Further shocks to our economy are inevitable with the prospect of inflation caused by external forces and commodity speculation; the decimation of the Euro as we know it; rising interest rates and the continued erosion of democracy as unelected bodies like the European commission, IMF, World Bank and the Banking Sector have a disproportionate amount of power.

Other symptoms of the mess we are in is the latest public sector strikes.  The government rhetoric from both sides of the coalition are attacking the democratic legitimacy of the Unions, while playing the lowest common denominator card.

As with the accusations of “envy” politics of the 1970’s when people were being taxed so much to make them as poor as everyone else, so the right are now playing the same cards.  They continually talk about the poor conditions of the “average” member of the private sector, as if those working in the public sector should have their conditions reduced to that level.  This is pure envy.  Rather than thinking of ways of improving the standards of living of the private sector and securing a better future for all, we are in the blame game and keen to reduce standards of living to a lower acceptable base. While MP’s conveniently have amazing benefits and pensions.

In the article Are we heading for a “Great Recession” , it was discussed how the talk of avoiding a slump is misplaced.  Our stagnation as an economy and society is set to continue.  There is no prospect of significant growth in our economy for possibly years to come while standards of living continue to erode.
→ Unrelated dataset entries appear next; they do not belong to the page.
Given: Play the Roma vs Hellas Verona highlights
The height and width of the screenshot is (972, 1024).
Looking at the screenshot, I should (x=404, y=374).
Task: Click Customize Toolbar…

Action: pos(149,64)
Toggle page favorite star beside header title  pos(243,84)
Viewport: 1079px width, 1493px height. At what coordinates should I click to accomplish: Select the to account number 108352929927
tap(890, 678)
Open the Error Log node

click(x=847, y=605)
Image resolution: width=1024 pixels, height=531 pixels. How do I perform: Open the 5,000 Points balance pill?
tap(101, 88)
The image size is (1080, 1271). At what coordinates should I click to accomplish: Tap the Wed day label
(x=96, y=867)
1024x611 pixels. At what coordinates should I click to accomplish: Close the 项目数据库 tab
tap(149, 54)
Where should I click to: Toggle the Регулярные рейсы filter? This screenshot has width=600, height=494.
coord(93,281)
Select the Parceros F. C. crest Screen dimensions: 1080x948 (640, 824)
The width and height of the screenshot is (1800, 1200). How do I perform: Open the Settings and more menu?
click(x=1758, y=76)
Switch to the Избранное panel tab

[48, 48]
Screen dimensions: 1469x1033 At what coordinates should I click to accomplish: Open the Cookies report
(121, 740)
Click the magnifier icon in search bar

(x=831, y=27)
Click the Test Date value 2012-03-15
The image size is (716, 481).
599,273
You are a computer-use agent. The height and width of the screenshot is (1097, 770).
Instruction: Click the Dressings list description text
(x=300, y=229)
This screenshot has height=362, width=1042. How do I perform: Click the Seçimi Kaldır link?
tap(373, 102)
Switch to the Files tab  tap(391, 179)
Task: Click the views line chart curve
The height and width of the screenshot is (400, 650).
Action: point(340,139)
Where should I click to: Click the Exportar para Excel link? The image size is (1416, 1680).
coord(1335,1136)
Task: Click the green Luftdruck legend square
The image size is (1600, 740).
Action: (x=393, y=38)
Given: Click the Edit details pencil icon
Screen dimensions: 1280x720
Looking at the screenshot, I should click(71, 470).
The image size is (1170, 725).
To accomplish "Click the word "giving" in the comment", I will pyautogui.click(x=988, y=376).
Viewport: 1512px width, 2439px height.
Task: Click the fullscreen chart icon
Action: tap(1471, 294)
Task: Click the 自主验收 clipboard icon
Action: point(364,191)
We have taken our eye off the ball, as we follow the ideological path of the IMF, with its concentration of Chicago School economists.  If we do not spark growth in the economies of the west we are going to have a bigger deficit (Truth about the UK deficit) in 3 years time than we have today.  Growth is the name of the game and we need to find a way of increasing growth in our economy, or we need to fess up to the inherent contradictions in the capitalist economic model and search for an improvement or a different economic model all together.

Should we consider a “Steady State Economy” and abandon the race for growth?  This could enable stability and a coherent environmental policy, while concentrating on quality rather than quantity and having a debate on what really is “efficient” in either the economy or society.

With every month that goes by, it seems that the lessons of the financial crisis are not being learnt and we dig a bigger hole to put our heads into the sand.  If it were left to the controlling forces of ideology in our society we would race back to the laissez Faire economics of more than 150 years ago, which took a hundred years to evolve into a more civil society.

I for one could not tolerate this, and I am dismayed by the lack of vision by our so called elite as they erode democracy throughout the world.

We need a new vision, a new way forward, and to throw off the shackles of the past.  With the current crop of leaders within the UK and the world I don’t see any evidence that this will happen.